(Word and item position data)
++++++++++++++++++++

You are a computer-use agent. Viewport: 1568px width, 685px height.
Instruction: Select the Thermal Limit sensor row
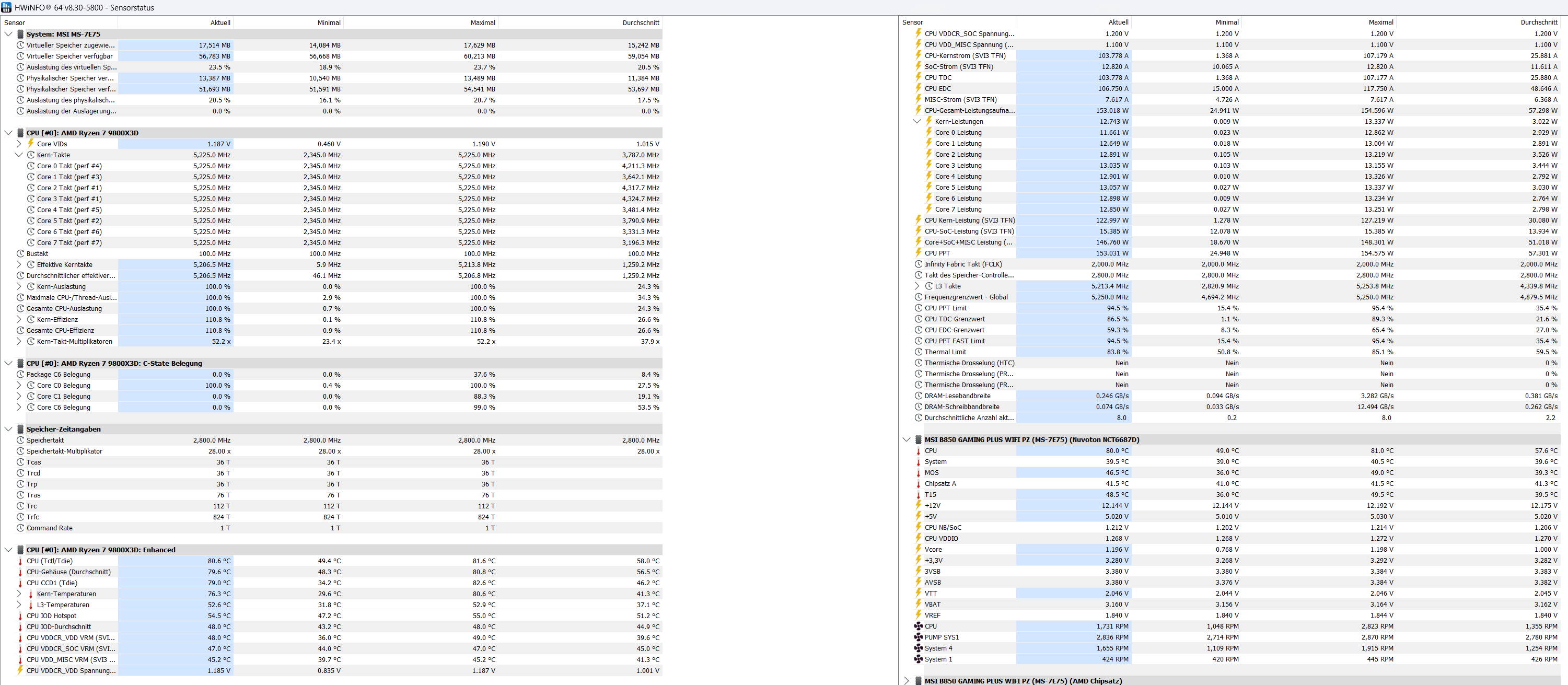[945, 352]
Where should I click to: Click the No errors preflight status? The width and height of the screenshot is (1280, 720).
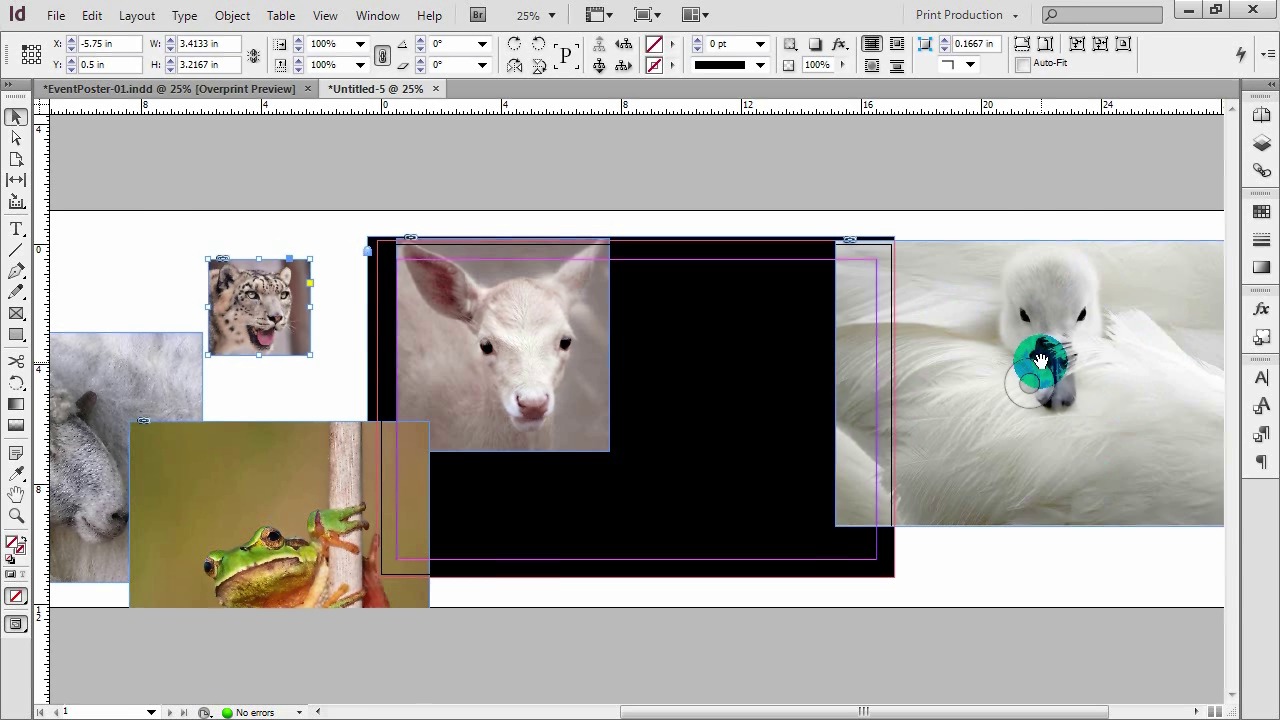coord(254,712)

++++++++++++++++++++

**SHORT PROBLEM**
Rewrite every line of the data above, requests included, scaling each coordinate in the answers by 1.65 and rounding to the nearest whole number, with halves rounded up. Keep the numbers in the requests as they are, and leave the pictures out of your answer.

**EXPECTED ANSWER**
You are a computer-use agent. Viewport: 1568px width, 685px height.
Instruction: Select the Thermal Limit sensor row
[1559, 581]
Where should I click to: Click the No errors preflight status? The width and height of the screenshot is (1280, 720).
coord(419,1175)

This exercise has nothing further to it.